> SELECTED EXCERPT
For years, I have been deluding myself that I could actually write something worth reading. Must have stemmed from elementary and high school journalism classes I took. The truth is, I’m a better reader than a writer. But when it comes down to it, I simply enjoy reading without the requisite poetic waxing and over analysis that comes after finishing a book. I could enjoy plots and characters without looking for metaphors or deeper meaning that the author may or may have not directly intended. I have only began analyzing it after reading reviews in Goodreads and I’ll be asked to rate a book I have finished.

Some people would go as far as to tag me as an intellectual when really, I am an escapist who finds solace in books. The habit has been ingrained ever since I could remember. My mother taught me my letters when I was three. Lucky for her, I have fallen in love with reading when I should probably be playing outdoors with other kids. As an avid reader, I have this notion that I could also write. Ah, what conceit. When I was in third grade, I signed up for a journalism class because I thought that’s where all the cool upper classmen were. I was right but I have no clue what I should be writing and a lot of times, I just wished I’d quit and stay home after school. The biggest joke was when I was assigned to be the editor for the fourth graders. The hell do I know about editorials and news-writing at nine? Yeah, yeah, they taught me all I should include when writing in the opinion section. What I failed to articulate was that I am mostly apathetic even at that age and I’d rather write about trivial things like what my class mate, Francesca, the feature writer was free to do. I couldn’t care a fig about current events to voice out an opinion. For the rest of my elementary years that I was stuck in editorials, I envied  Francesca her lot in life.

High school was a reprieve because when they held auditions for the Journalism club, I did not hesitate to apply for the feature writing slot. I got in after impressing some upper classmen on a piece I wrote about Avril Lavigne. Several contests and campus newspapers in, I was high on my imagined success. Though I did not pursue it as a career. Perhaps I have decided I wouldn’t after realizing that writers in this country barely get paid. Coming from a huge family, I could not afford to be a starving artist. I needed a job that would pay the bills and help the family out. Writing? I could do that on my free time while being a white collared professional, right?

> GIVEN MATERIAL
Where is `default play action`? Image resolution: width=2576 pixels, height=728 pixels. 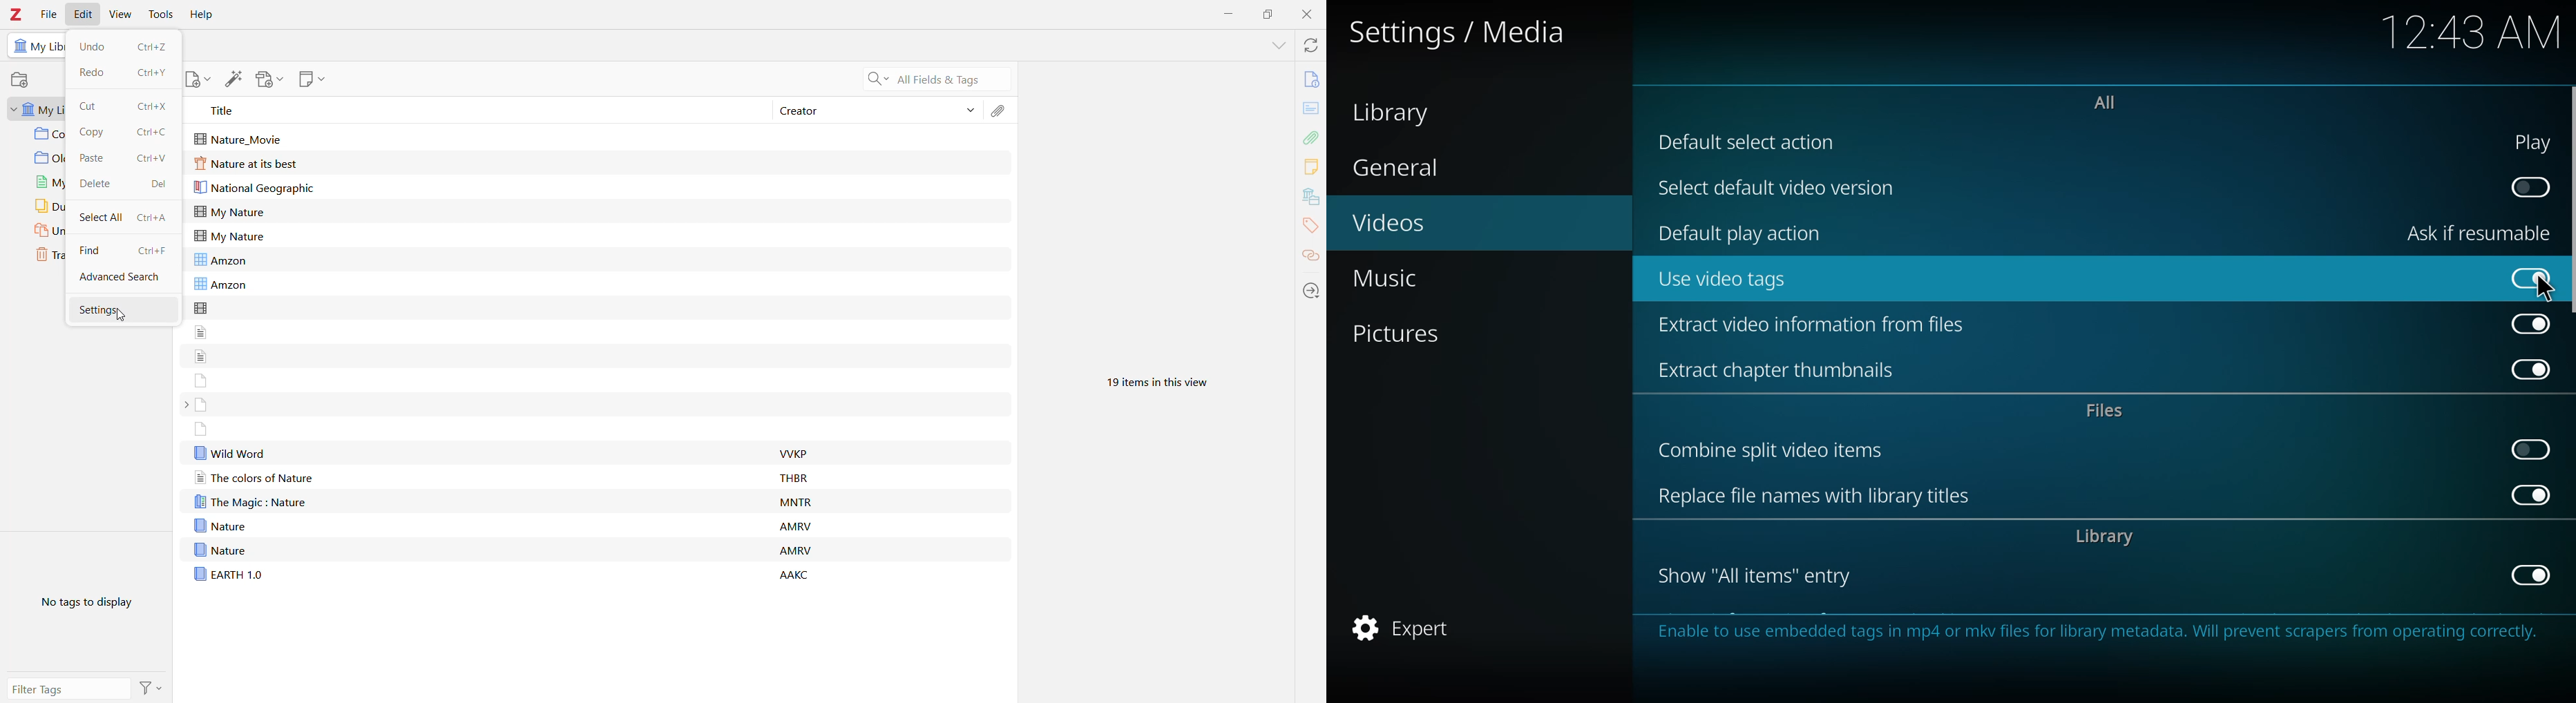
default play action is located at coordinates (1745, 232).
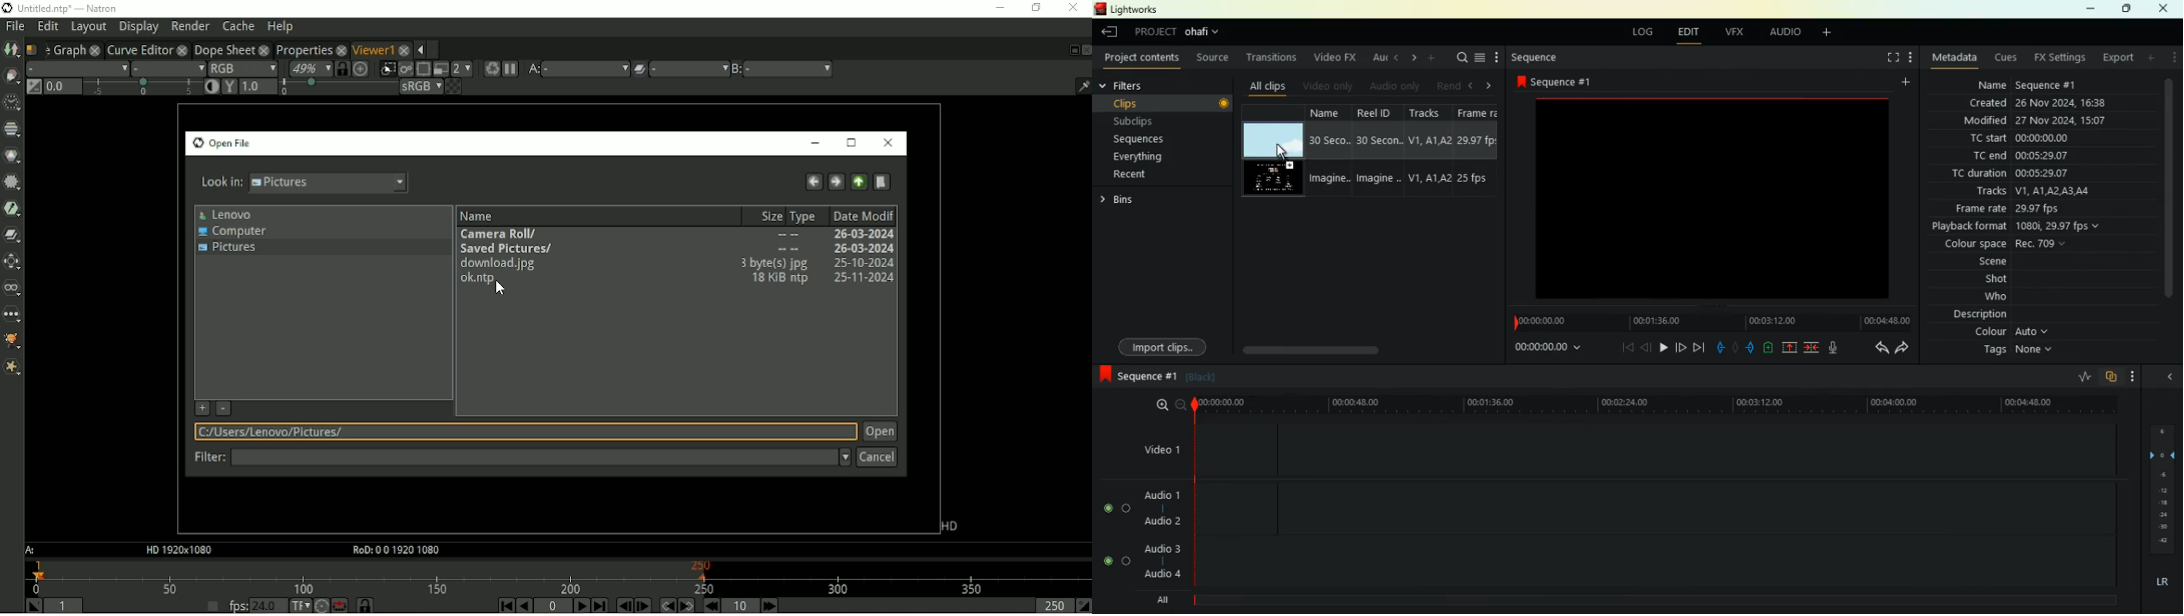  What do you see at coordinates (1977, 209) in the screenshot?
I see `frame rate` at bounding box center [1977, 209].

> PROBLEMS
- 1) In the essay about reading and writing, what was the piece that got the writer into the high school Journalism club about?
- 2) Continue the essay about reading and writing from its last sentence.
The listing is separate material with no connection to the essay about reading and writing.

> EXERCISE RESPONSES
- 1) Avril Lavigne.

- 2)
College has humbled me enough after rooming with three Communication Arts students. Those girls were required to read wonderful books for classes and write essays and reviews. Even their exams are about in-depth analysis of great novels of Dostoevsky, Kafka, Hugo, name it. Who am I to think that I could write worth shit? Why I bothered three years of studying Human Nutrition was partly due to a misguided notion that I will finish a bachelor of science degree. It’s so lame when I think of it now. I could have switched majors before I flunked all my Chemistry classes.

If I would list down all the wrong turns and decisions I made in life, I’d start with the degree I’ve chosen and failed to finish. That was eight years ago. I shake my fist in the sky but it does me no good.

A month ago, I quit my job. I decided that my sanity was not worth losing over a very good basic salary. It’s one of my many selfish acts for the year as my family have been depending on me for five years now. What’s more selfish was that I did not have a fall back plan nor did I find a new job right after quitting. I did manage to read over 30 books, sleep whenever I want, hang out with friends with what little money I have left and told myself that I would work from home instead. Anything that will allow me to earn without being boxed in an office.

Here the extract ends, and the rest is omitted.